=== EXTRAIT SOURCE ===
----------------

Le maréchal de Mac-Mahon a bien mérité des Droitiers : il a justifié leur foi aveugle en lui. N’a-t-il pas fait savoir, voici bientôt deux semaines de cela, qu’en cas de malheur, il suivrait les membres de la majorité actuelle de l’Assemblée dans leur retraite ? Ce « brave soldat » se révèle donc, à son tour, homme de parti. Et le comte de Chambord l’a surnommé le nouveau Bayard. Oui, un Bayard à rebours !

Tout est arrivé comme semblait l’avoir calculé le comité Changarnier. Le 5 novembre, après de longues vacances, les séances de l’Assemblée Nationale ont enfin repris. On a lu le message du Président de la République. Entre autres choses on y peut relever que le pouvoir exécutif, trop comprimé, ne jouit pas d’une vitalité suffisante. Le gouvernement, y est-il dit, n’est pas assez armé pour résister aux entreprises des partis. (Mais le gouvernement, lui-même, n’est-il pas inféodé à un parti ?) On y incrimine la mauvaise influence de la presse, qui corrompt « l’esprit des populations ». (Et Dieu sait si l’on a persécuté cette malheureuse presse !…)

----------------

=== ENREGISTREMENTS CONSERVÉS ===
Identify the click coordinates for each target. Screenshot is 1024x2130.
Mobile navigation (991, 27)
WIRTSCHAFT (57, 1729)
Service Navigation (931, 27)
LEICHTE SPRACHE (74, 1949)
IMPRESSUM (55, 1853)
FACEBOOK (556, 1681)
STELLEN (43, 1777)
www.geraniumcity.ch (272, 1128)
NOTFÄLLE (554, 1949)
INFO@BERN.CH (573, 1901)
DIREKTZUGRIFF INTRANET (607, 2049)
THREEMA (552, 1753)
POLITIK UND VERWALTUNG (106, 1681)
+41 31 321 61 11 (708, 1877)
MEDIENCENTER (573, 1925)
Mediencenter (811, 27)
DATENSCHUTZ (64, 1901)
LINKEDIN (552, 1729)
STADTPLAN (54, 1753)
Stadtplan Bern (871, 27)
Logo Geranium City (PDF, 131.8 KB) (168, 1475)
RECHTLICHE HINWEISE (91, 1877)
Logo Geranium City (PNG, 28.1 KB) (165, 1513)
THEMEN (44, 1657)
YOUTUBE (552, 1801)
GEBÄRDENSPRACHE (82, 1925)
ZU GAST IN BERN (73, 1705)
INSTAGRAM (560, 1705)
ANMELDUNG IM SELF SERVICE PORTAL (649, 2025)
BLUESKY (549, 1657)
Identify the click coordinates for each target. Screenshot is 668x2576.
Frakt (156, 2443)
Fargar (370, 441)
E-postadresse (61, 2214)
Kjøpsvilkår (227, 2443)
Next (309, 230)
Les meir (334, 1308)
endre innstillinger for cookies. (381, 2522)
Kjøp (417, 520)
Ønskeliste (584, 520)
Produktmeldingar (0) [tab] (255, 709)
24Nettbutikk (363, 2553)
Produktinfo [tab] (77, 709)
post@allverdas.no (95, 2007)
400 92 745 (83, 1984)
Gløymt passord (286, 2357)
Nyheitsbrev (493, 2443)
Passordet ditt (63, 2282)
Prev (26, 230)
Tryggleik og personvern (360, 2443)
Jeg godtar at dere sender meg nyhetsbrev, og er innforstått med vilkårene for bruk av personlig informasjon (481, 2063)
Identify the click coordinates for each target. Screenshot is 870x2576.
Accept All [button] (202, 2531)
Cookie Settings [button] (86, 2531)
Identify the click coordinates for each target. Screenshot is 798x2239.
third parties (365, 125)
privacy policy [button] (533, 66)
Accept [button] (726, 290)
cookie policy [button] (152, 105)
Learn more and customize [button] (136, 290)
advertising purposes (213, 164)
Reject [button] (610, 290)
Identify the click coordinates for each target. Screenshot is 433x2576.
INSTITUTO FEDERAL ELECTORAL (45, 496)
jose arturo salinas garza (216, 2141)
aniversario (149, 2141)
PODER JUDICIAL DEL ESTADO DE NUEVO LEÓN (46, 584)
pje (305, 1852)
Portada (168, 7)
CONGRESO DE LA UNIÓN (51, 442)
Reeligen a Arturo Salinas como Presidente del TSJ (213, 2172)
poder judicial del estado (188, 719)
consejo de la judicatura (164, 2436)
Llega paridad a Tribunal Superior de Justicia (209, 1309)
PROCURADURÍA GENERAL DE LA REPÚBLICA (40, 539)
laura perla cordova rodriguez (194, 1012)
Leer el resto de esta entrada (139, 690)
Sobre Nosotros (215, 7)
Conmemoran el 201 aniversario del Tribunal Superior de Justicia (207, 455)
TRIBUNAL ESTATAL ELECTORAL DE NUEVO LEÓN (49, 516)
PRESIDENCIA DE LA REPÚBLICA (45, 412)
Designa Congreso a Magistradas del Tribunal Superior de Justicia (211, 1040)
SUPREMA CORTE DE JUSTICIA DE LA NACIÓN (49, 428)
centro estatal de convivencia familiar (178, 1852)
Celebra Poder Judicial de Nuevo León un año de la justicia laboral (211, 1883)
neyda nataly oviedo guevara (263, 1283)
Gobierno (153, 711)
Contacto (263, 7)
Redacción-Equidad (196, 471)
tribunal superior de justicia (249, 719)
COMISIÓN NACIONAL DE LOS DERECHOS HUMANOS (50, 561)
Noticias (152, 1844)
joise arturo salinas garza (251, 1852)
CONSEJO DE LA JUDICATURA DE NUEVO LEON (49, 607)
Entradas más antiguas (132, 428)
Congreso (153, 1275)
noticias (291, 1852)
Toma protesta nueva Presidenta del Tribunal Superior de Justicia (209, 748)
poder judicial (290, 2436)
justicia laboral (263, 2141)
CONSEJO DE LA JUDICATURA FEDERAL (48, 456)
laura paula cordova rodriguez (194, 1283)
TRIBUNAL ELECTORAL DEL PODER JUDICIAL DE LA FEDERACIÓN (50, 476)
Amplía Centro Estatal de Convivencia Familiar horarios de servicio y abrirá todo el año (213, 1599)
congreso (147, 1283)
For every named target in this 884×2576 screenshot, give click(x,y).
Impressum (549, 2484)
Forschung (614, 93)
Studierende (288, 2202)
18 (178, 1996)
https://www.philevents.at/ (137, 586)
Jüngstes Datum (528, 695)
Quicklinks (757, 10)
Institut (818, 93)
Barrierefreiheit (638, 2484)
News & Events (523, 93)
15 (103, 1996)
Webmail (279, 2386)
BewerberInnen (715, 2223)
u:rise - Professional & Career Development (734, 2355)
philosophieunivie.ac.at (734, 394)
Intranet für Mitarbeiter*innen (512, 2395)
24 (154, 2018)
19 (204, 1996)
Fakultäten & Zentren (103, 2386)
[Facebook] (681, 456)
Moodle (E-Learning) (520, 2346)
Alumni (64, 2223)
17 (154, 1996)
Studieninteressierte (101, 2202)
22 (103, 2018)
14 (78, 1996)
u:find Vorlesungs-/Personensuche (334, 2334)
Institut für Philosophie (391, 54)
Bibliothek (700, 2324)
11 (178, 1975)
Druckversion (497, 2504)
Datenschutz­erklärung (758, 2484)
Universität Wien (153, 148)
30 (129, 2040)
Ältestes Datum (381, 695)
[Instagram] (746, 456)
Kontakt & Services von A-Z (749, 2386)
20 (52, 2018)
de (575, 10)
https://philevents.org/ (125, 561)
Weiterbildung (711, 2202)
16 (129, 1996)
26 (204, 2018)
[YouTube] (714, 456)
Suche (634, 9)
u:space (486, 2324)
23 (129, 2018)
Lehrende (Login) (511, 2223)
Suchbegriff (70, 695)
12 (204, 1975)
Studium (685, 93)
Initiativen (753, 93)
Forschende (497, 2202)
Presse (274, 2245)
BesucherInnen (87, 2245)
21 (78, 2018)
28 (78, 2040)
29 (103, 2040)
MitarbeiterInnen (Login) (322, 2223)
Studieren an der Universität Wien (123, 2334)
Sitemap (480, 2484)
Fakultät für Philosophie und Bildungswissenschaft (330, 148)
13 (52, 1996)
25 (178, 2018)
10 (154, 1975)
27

----------------

=== CONSIGNES DE L'EXERCICE ===
1. D'après l'extrait sur le maréchal de Mac-Mahon, pour quelle raison ce « brave soldat » se révèle-t-il homme de parti ? Répondez en une à trois phrases.
2. Selon l'extrait sur le maréchal de Mac-Mahon, à quelle date les séances de l'Assemblée Nationale ont-elles repris ?
3. Recopiez le passage de l'extrait sur le maréchal de Mac-Mahon qui va de « Tout est arrivé » à « cette malheureuse presse !…) ».
Les enregistrements ne servent pas pour cet exercice.

=== RÉPONSES PAR CONSIGNE ===
1. Il a fait savoir, il y a bientôt deux semaines, qu'en cas de malheur il suivrait les membres de la majorité actuelle de l'Assemblée dans leur retraite.

2. Le 5 novembre.

3.
Tout est arrivé comme semblait l’avoir calculé le comité Changarnier. Le 5 novembre, après de longues vacances, les séances de l’Assemblée Nationale ont enfin repris. On a lu le message du Président de la République. Entre autres choses on y peut relever que le pouvoir exécutif, trop comprimé, ne jouit pas d’une vitalité suffisante. Le gouvernement, y est-il dit, n’est pas assez armé pour résister aux entreprises des partis. (Mais le gouvernement, lui-même, n’est-il pas inféodé à un parti ?) On y incrimine la mauvaise influence de la presse, qui corrompt « l’esprit des populations ». (Et Dieu sait si l’on a persécuté cette malheureuse presse !…)